Hi!
I have this two models:
class Creditor(models.Model):
name = models.CharField(max_length=300, unique=True)
class Order(BaseModel):
creditor = models.ForeignKey(
Creditor,
on_delete=models.CASCADE,
related_name="orders"
)
value = models.FloatField()
I would like to annotate to each Order, the creditor_size (sum of all order values for each Creditor).
This could be done pretty straightforward with this query:
creditor_size_subquery = Subquery(
models.Creditor.objects
.filter(pk=OuterRef("creditor"))
.annotate(size=Coalesce(Sum("orders__value"), 0.0, output_field=FloatField()))
.values("size")
)
models.Order.objects.select_related("creditor").all().annotate(creditor_size=creditor_size)
Problem is, for only 37000 orders rows, this query takes 3 minutes. That’s because of this,
the raw sql:
SELECT "order"."id",
(SELECT COALESCE(SUM(U1."value"), 0.0) AS "size"
FROM "creditor" U0
LEFT OUTER JOIN "order" U1 ON (U0."id" = U1."creditor_id")
WHERE U0."id" = "order"."creditor_id"
GROUP BY U0."id") AS "creditor_size"
FROM "order"
LEFT OUTER JOIN "creditor" ON ("order"."creditor_id" = "creditor"."id")
WHERE "order"."hidden_at" IS NULL
ORDER BY "order"."created_at" DESC
The query above contains a subquery that is executed once per row, which is slowing the query, if i have 37000 orders, the subquery will be executed 37000 times.

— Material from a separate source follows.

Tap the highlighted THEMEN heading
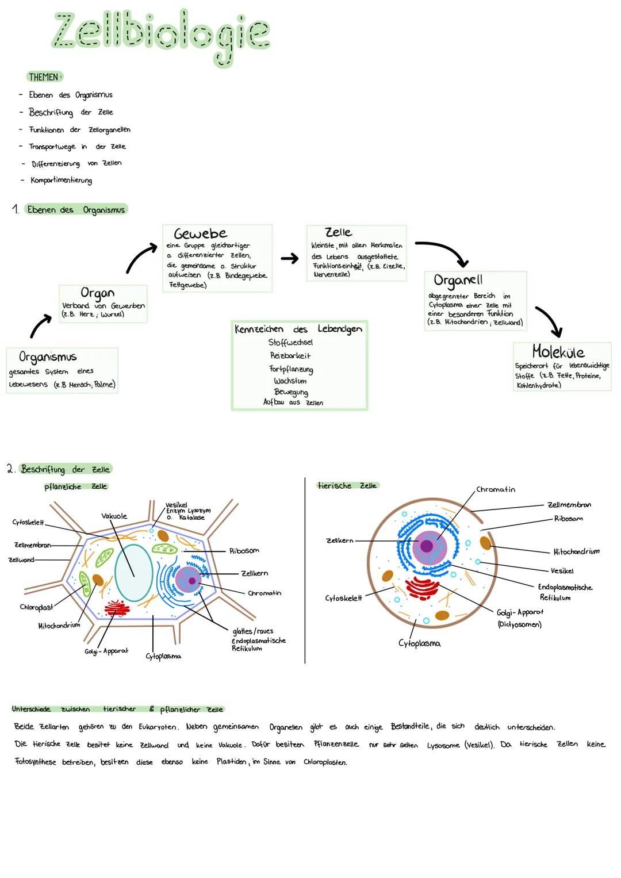tap(44, 77)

The solution is to calculate this query once and append the results as a join, the query bellow will run in less than 1 second:
SELECT o.id, o.creditor_id, subquery.creditor_size
FROM order as o
LEFT JOIN
(
SELECT c.id, SUM(c.value) as creditor_size
from creditor c
left join agrometrics_cpr c ON (c.creditor_id = b.id)
GROUP BY b.id
) subquery ON (subquery.id = o.creditor_id)
Is it possible to achieve this query with django ORM? Basically join a subquery and use values from this subquery.